- Occupations: Applied mathematician and mathematical biologist
- Known for: Pattern formation, morphogenesis, and the mathematical modelling of cell biology and developmental biology.

= Ruth Baker =

British mathematical biologist

Ruth Elizabeth Baker is a British applied mathematician and mathematical biologist at the University of Oxford whose research interests include pattern formation, morphogenesis, and the mathematical modelling of cell biology and developmental biology.

==Education and career==
Baker read mathematics at Wadham College, Oxford, and earned a doctorate (D.Phil.) at the University of Oxford in 2005. Her dissertation, Periodic Pattern Formation in Developmental Biology: A Study of the Mechanisms Involved in Somite Formation, was jointly supervised by biologist Santiago Schnell and mathematician Philip Maini, who was also the doctoral supervisor of Schnell.

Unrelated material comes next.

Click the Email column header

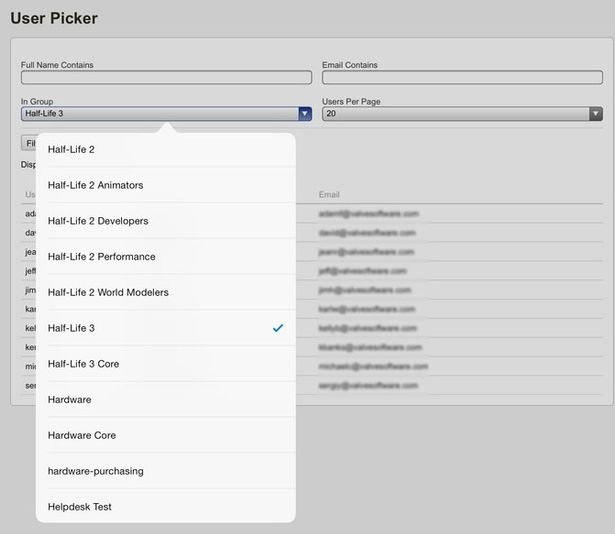(329, 195)
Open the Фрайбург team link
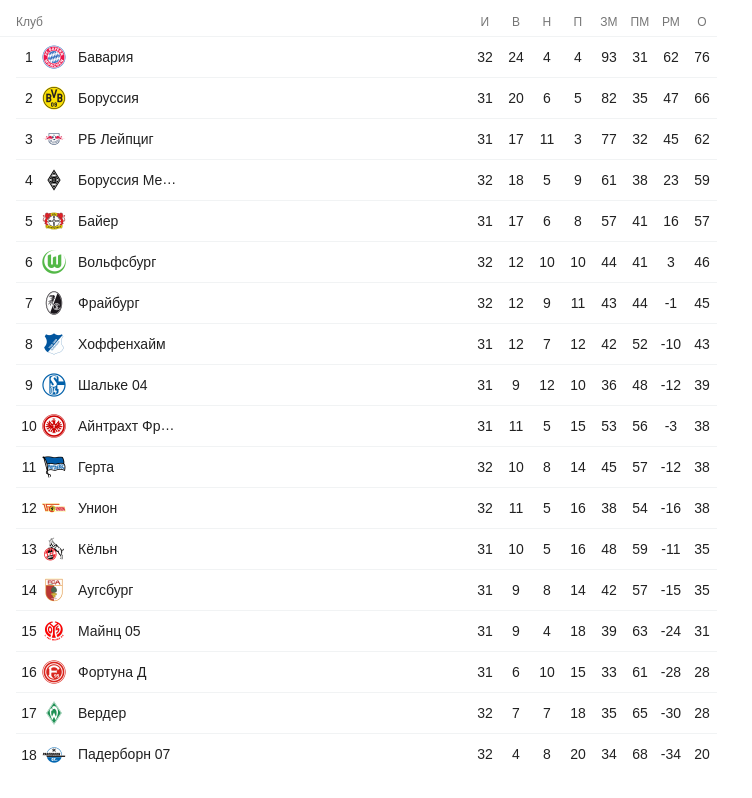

After postdoctoral research in Germany, the US, and Australia, funded by a UK Research Council Junior Research Fellowship, she returned to a permanent position at Oxford. She is a professor of applied mathematics at the Mathematical Institute of the University of Oxford and a tutorial fellow in mathematics in St Hugh's College, Oxford since 2010.

==Recognition==
Baker was a 2014 winner of the Whitehead Prize of the London Mathematical Society "for her outstanding contributions to the field of Mathematical Biology". She was awarded a Leverhulme Research Fellowship for her work in "efficient computational methods for testing biological hypotheses" in 2017.